----- Records to use

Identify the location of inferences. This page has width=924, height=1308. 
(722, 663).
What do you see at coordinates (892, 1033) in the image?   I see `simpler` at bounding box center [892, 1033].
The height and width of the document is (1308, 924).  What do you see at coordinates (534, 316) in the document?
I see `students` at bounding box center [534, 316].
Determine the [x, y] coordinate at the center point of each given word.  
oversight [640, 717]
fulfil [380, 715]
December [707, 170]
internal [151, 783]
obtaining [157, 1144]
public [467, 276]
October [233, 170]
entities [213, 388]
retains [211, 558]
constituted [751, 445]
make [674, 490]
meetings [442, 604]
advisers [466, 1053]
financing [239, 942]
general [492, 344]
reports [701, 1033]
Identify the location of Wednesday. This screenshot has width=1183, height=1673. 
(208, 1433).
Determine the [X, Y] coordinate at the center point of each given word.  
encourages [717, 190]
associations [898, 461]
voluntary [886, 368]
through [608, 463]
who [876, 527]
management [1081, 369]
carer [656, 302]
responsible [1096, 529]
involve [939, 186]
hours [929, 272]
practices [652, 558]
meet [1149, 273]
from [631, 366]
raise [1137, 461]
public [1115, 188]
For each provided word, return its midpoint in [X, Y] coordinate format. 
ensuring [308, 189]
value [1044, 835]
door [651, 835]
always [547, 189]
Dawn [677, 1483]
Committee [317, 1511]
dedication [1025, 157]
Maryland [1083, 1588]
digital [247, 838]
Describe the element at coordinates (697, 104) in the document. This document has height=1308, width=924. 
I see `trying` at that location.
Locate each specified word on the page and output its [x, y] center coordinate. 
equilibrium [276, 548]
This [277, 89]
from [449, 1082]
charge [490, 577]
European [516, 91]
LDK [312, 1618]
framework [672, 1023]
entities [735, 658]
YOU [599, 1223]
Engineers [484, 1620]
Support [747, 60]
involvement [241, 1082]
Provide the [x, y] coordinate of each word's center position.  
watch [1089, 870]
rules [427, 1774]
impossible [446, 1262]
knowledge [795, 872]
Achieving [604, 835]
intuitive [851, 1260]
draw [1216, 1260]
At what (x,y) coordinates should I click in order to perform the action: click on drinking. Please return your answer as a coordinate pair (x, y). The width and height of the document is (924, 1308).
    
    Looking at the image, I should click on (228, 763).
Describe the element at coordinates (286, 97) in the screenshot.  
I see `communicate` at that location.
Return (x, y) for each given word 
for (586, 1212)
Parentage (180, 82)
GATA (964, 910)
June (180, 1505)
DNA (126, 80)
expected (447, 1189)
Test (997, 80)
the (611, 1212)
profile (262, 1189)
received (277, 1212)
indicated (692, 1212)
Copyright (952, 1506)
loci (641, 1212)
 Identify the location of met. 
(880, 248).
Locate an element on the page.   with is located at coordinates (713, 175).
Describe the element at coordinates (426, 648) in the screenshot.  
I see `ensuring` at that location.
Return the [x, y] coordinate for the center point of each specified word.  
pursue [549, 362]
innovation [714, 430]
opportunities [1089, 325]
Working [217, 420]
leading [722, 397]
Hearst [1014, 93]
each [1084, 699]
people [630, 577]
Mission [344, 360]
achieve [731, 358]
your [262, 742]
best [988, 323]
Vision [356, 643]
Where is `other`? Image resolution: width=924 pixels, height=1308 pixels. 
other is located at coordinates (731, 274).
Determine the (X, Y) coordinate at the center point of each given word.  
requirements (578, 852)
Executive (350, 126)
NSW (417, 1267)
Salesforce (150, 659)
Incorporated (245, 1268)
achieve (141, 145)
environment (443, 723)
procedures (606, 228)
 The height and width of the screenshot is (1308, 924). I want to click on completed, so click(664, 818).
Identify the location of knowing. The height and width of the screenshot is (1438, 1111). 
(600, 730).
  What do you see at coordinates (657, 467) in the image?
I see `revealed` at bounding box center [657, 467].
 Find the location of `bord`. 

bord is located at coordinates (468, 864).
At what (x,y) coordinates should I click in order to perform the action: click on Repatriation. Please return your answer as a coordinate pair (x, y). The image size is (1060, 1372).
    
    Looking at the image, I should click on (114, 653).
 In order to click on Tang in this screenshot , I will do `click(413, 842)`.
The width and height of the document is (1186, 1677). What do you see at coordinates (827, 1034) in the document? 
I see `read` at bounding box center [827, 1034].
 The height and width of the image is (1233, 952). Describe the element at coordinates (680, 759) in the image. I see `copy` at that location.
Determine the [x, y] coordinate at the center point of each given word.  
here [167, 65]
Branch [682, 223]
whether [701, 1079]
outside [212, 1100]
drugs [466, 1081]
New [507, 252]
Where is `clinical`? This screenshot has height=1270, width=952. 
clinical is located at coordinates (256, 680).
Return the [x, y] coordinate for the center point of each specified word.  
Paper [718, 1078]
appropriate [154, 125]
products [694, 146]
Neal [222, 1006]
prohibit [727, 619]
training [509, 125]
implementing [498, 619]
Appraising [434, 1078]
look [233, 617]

----------

* Problem details *
Rewrite every line of the items above as a Markdown table with the columns "Row" and "Item line", numbering the rows in order and leaving out blank lines.

* Output below *
| Row | Item line |
|---|---|
| 1 | Identify the location of inferences. This page has width=924, height=1308.  |
| 2 | (722, 663). |
| 3 | What do you see at coordinates (892, 1033) in the image?   I see `simpler` at bounding box center [892, 1033]. |
| 4 | The height and width of the document is (1308, 924).  What do you see at coordinates (534, 316) in the document? |
| 5 | I see `students` at bounding box center [534, 316]. |
| 6 | Determine the [x, y] coordinate at the center point of each given word.   |
| 7 | oversight [640, 717] |
| 8 | fulfil [380, 715] |
| 9 | December [707, 170] |
| 10 | internal [151, 783] |
| 11 | obtaining [157, 1144] |
| 12 | public [467, 276] |
| 13 | October [233, 170] |
| 14 | entities [213, 388] |
| 15 | retains [211, 558] |
| 16 | constituted [751, 445] |
| 17 | make [674, 490] |
| 18 | meetings [442, 604] |
| 19 | advisers [466, 1053] |
| 20 | financing [239, 942] |
| 21 | general [492, 344] |
| 22 | reports [701, 1033] |
| 23 | Identify the location of Wednesday. This screenshot has width=1183, height=1673.  |
| 24 | (208, 1433). |
| 25 | Determine the [X, Y] coordinate at the center point of each given word.   |
| 26 | encourages [717, 190] |
| 27 | associations [898, 461] |
| 28 | voluntary [886, 368] |
| 29 | through [608, 463] |
| 30 | who [876, 527] |
| 31 | management [1081, 369] |
| 32 | carer [656, 302] |
| 33 | responsible [1096, 529] |
| 34 | involve [939, 186] |
| 35 | hours [929, 272] |
| 36 | practices [652, 558] |
| 37 | meet [1149, 273] |
| 38 | from [631, 366] |
| 39 | raise [1137, 461] |
| 40 | public [1115, 188] |
| 41 | For each provided word, return its midpoint in [X, Y] coordinate format.  |
| 42 | ensuring [308, 189] |
| 43 | value [1044, 835] |
| 44 | door [651, 835] |
| 45 | always [547, 189] |
| 46 | Dawn [677, 1483] |
| 47 | Committee [317, 1511] |
| 48 | dedication [1025, 157] |
| 49 | Maryland [1083, 1588] |
| 50 | digital [247, 838] |
| 51 | Describe the element at coordinates (697, 104) in the document. This document has height=1308, width=924.  |
| 52 | I see `trying` at that location. |
| 53 | Locate each specified word on the page and output its [x, y] center coordinate.  |
| 54 | equilibrium [276, 548] |
| 55 | This [277, 89] |
| 56 | from [449, 1082] |
| 57 | charge [490, 577] |
| 58 | European [516, 91] |
| 59 | LDK [312, 1618] |
| 60 | framework [672, 1023] |
| 61 | entities [735, 658] |
| 62 | YOU [599, 1223] |
| 63 | Engineers [484, 1620] |
| 64 | Support [747, 60] |
| 65 | involvement [241, 1082] |
| 66 | Provide the [x, y] coordinate of each word's center position.   |
| 67 | watch [1089, 870] |
| 68 | rules [427, 1774] |
| 69 | impossible [446, 1262] |
| 70 | knowledge [795, 872] |
| 71 | Achieving [604, 835] |
| 72 | intuitive [851, 1260] |
| 73 | draw [1216, 1260] |
| 74 | At what (x,y) coordinates should I click in order to perform the action: click on drinking. Please return your answer as a coordinate pair (x, y). The width and height of the document is (924, 1308). |
| 75 |     Looking at the image, I should click on (228, 763). |
| 76 | Describe the element at coordinates (286, 97) in the screenshot.   |
| 77 | I see `communicate` at that location. |
| 78 | Return (x, y) for each given word  |
| 79 | for (586, 1212) |
| 80 | Parentage (180, 82) |
| 81 | GATA (964, 910) |
| 82 | June (180, 1505) |
| 83 | DNA (126, 80) |
| 84 | expected (447, 1189) |
| 85 | Test (997, 80) |
| 86 | the (611, 1212) |
| 87 | profile (262, 1189) |
| 88 | received (277, 1212) |
| 89 | indicated (692, 1212) |
| 90 | Copyright (952, 1506) |
| 91 | loci (641, 1212) |
| 92 |  Identify the location of met.  |
| 93 | (880, 248). |
| 94 | Locate an element on the page.   with is located at coordinates (713, 175). |
| 95 | Describe the element at coordinates (426, 648) in the screenshot.   |
| 96 | I see `ensuring` at that location. |
| 97 | Return the [x, y] coordinate for the center point of each specified word.   |
| 98 | pursue [549, 362] |
| 99 | innovation [714, 430] |
| 100 | opportunities [1089, 325] |
| 101 | Working [217, 420] |
| 102 | leading [722, 397] |
| 103 | Hearst [1014, 93] |
| 104 | each [1084, 699] |
| 105 | people [630, 577] |
| 106 | Mission [344, 360] |
| 107 | achieve [731, 358] |
| 108 | your [262, 742] |
| 109 | best [988, 323] |
| 110 | Vision [356, 643] |
| 111 | Where is `other`? Image resolution: width=924 pixels, height=1308 pixels.  |
| 112 | other is located at coordinates (731, 274). |
| 113 | Determine the (X, Y) coordinate at the center point of each given word.   |
| 114 | requirements (578, 852) |
| 115 | Executive (350, 126) |
| 116 | NSW (417, 1267) |
| 117 | Salesforce (150, 659) |
| 118 | Incorporated (245, 1268) |
| 119 | achieve (141, 145) |
| 120 | environment (443, 723) |
| 121 | procedures (606, 228) |
| 122 |  The height and width of the screenshot is (1308, 924). I want to click on completed, so click(664, 818). |
| 123 | Identify the location of knowing. The height and width of the screenshot is (1438, 1111).  |
| 124 | (600, 730). |
| 125 |   What do you see at coordinates (657, 467) in the image? |
| 126 | I see `revealed` at bounding box center [657, 467]. |
| 127 |  Find the location of `bord`.  |
| 128 | bord is located at coordinates (468, 864). |
| 129 | At what (x,y) coordinates should I click in order to perform the action: click on Repatriation. Please return your answer as a coordinate pair (x, y). The image size is (1060, 1372). |
| 130 |     Looking at the image, I should click on (114, 653). |
| 131 |  In order to click on Tang in this screenshot , I will do `click(413, 842)`. |
| 132 | The width and height of the document is (1186, 1677). What do you see at coordinates (827, 1034) in the document?  |
| 133 | I see `read` at bounding box center [827, 1034]. |
| 134 |  The height and width of the image is (1233, 952). Describe the element at coordinates (680, 759) in the image. I see `copy` at that location. |
| 135 | Determine the [x, y] coordinate at the center point of each given word.   |
| 136 | here [167, 65] |
| 137 | Branch [682, 223] |
| 138 | whether [701, 1079] |
| 139 | outside [212, 1100] |
| 140 | drugs [466, 1081] |
| 141 | New [507, 252] |
| 142 | Where is `clinical`? This screenshot has height=1270, width=952.  |
| 143 | clinical is located at coordinates (256, 680). |
| 144 | Return the [x, y] coordinate for the center point of each specified word.   |
| 145 | Paper [718, 1078] |
| 146 | appropriate [154, 125] |
| 147 | products [694, 146] |
| 148 | Neal [222, 1006] |
| 149 | prohibit [727, 619] |
| 150 | training [509, 125] |
| 151 | implementing [498, 619] |
| 152 | Appraising [434, 1078] |
| 153 | look [233, 617] |